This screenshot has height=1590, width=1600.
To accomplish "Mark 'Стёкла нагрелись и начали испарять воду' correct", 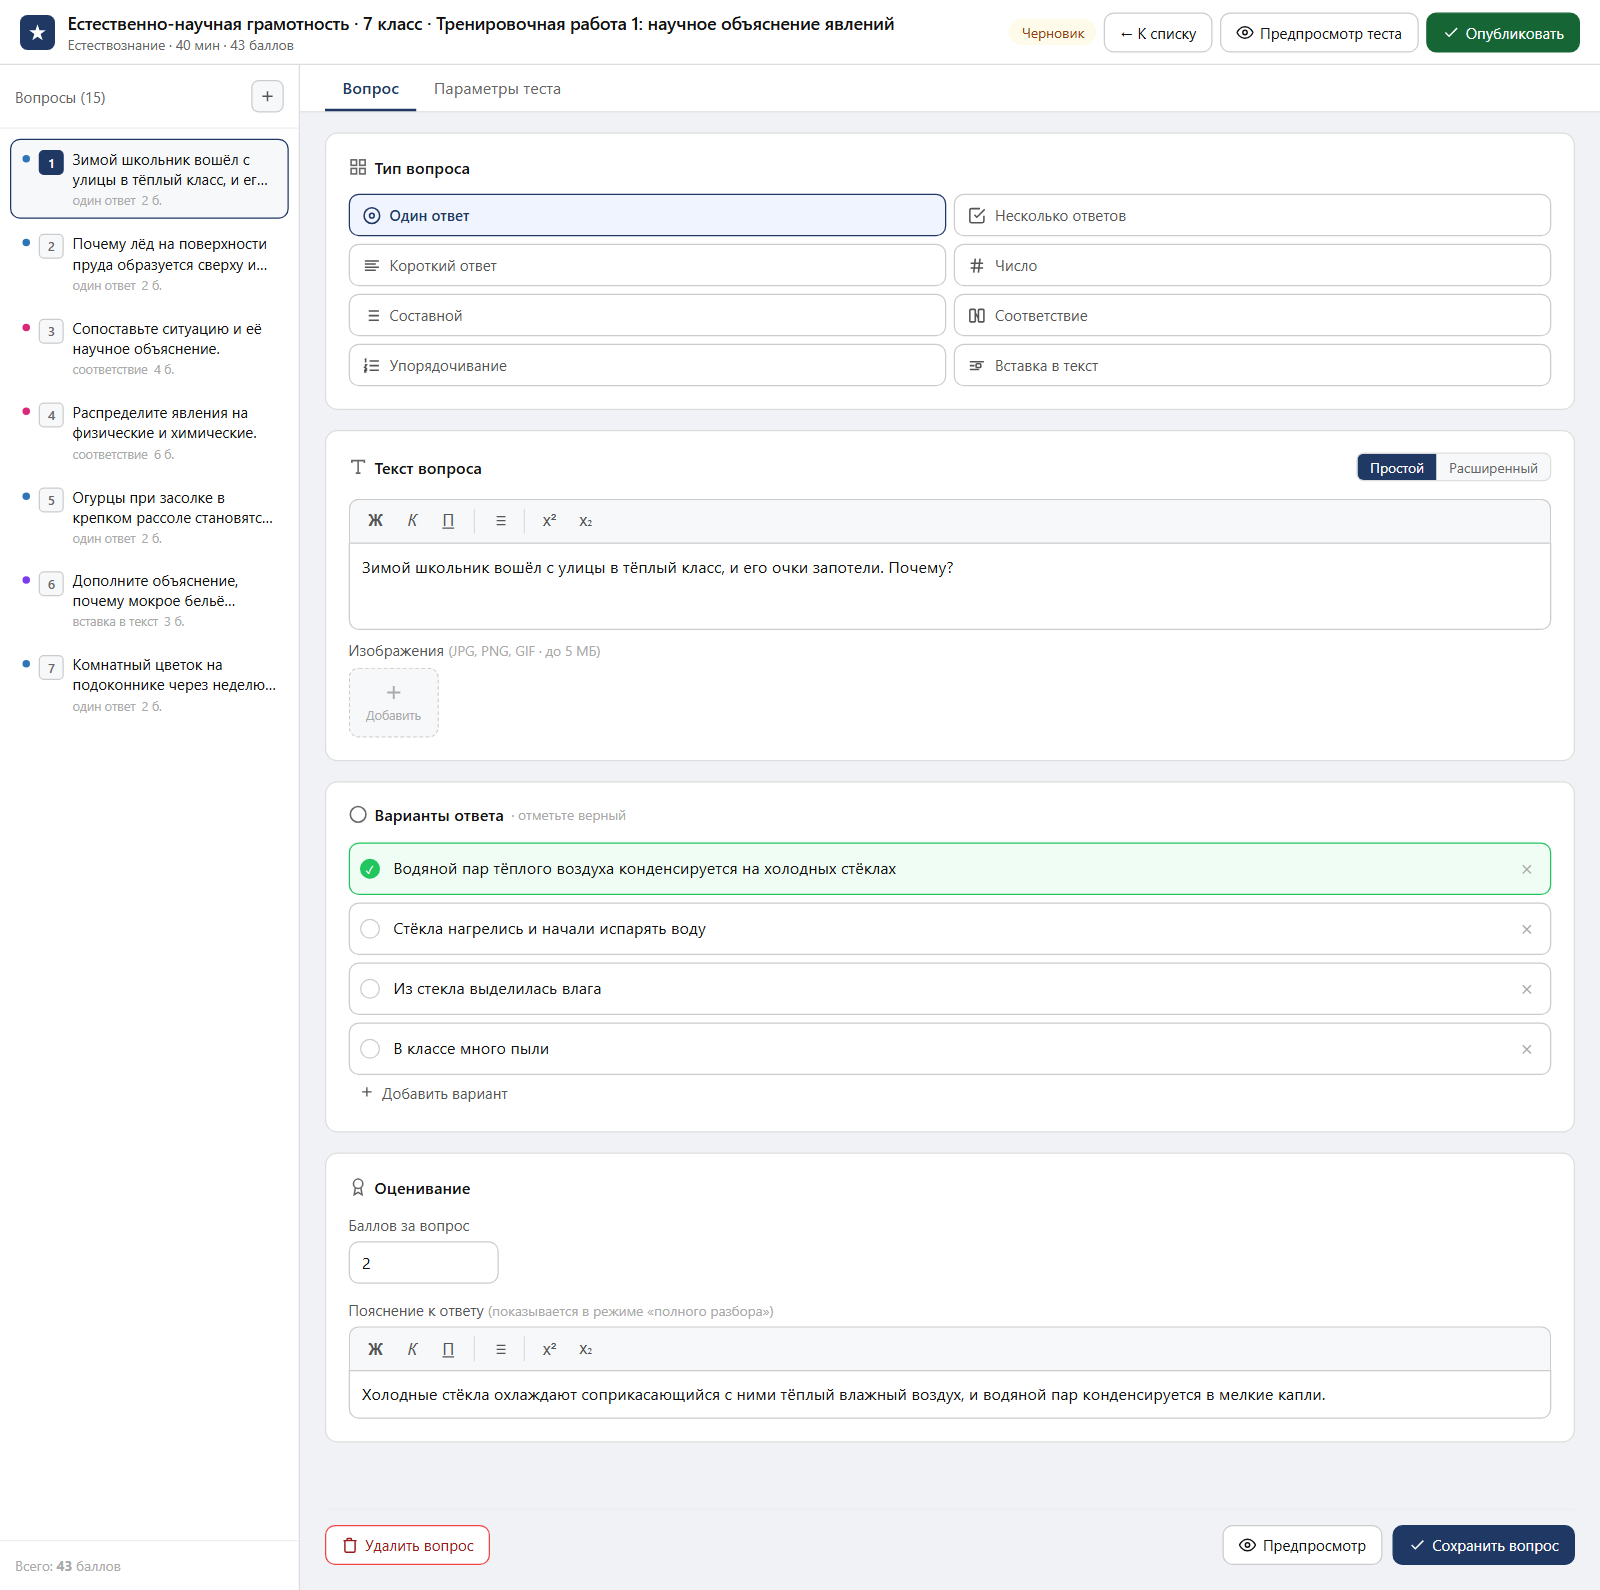I will pos(370,929).
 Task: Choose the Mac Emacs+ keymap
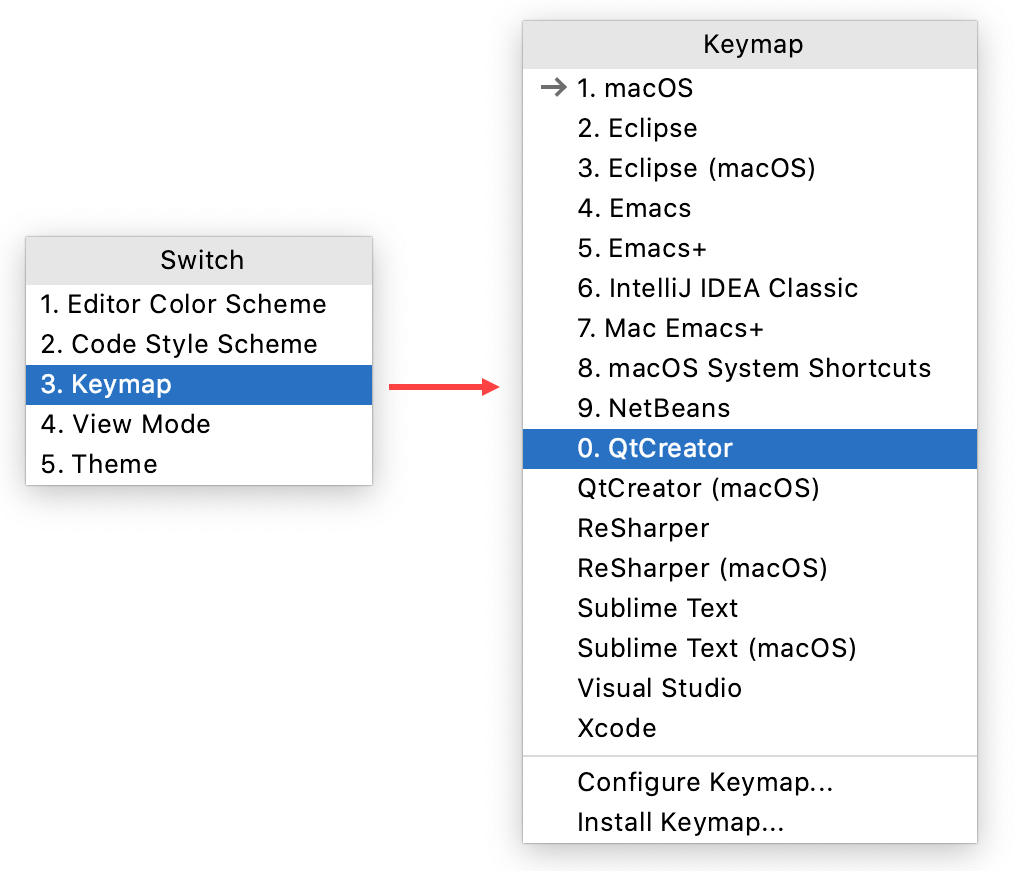[670, 328]
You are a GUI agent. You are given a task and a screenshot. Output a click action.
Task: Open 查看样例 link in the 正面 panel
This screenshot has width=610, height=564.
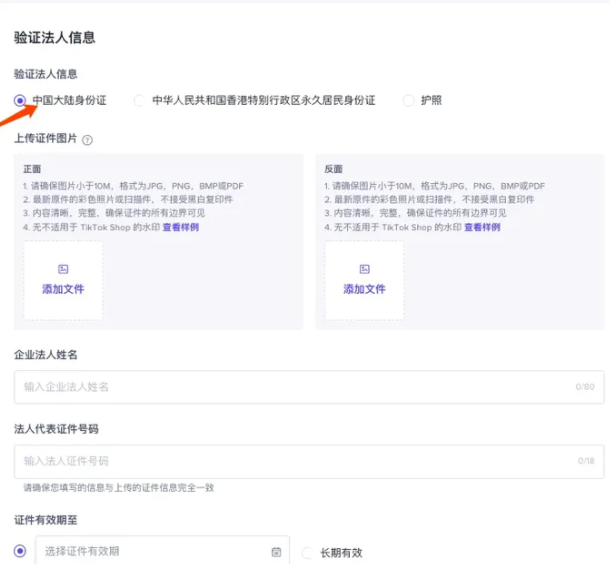[x=181, y=228]
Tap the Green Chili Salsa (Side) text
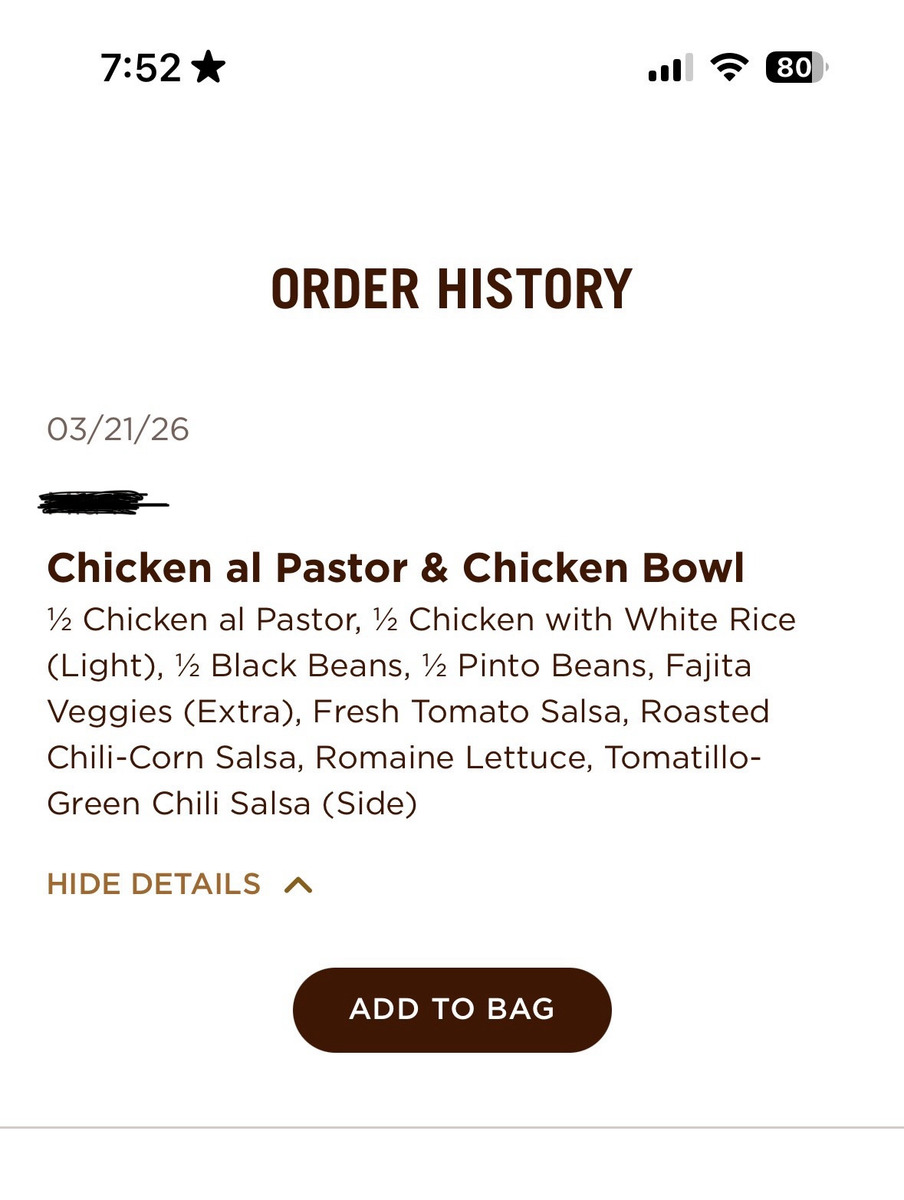 click(232, 803)

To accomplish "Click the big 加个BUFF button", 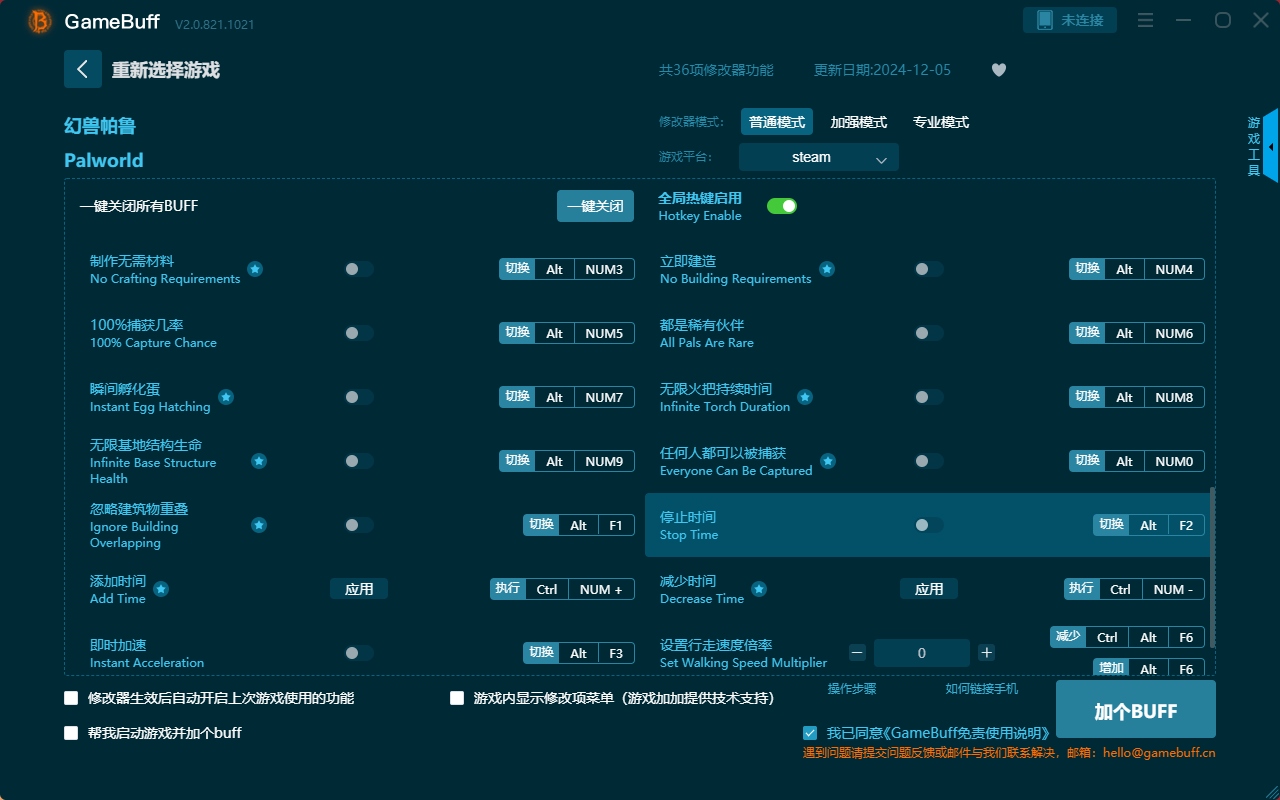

Required work >>
Print the lines from the one that contains "You are a GUI" through the last line of the data, exactly and in full, and no other lines. Pictures are not part of the copy.

Answer area >>
You are a GUI agent. You are given a task and a screenshot. Output a click action.
Task: Open 查看样例 link in the 正面 panel
This screenshot has width=610, height=564.
[x=181, y=228]
Tap the Green Chili Salsa (Side) text
 click(232, 803)

To accomplish "Click the big 加个BUFF button", 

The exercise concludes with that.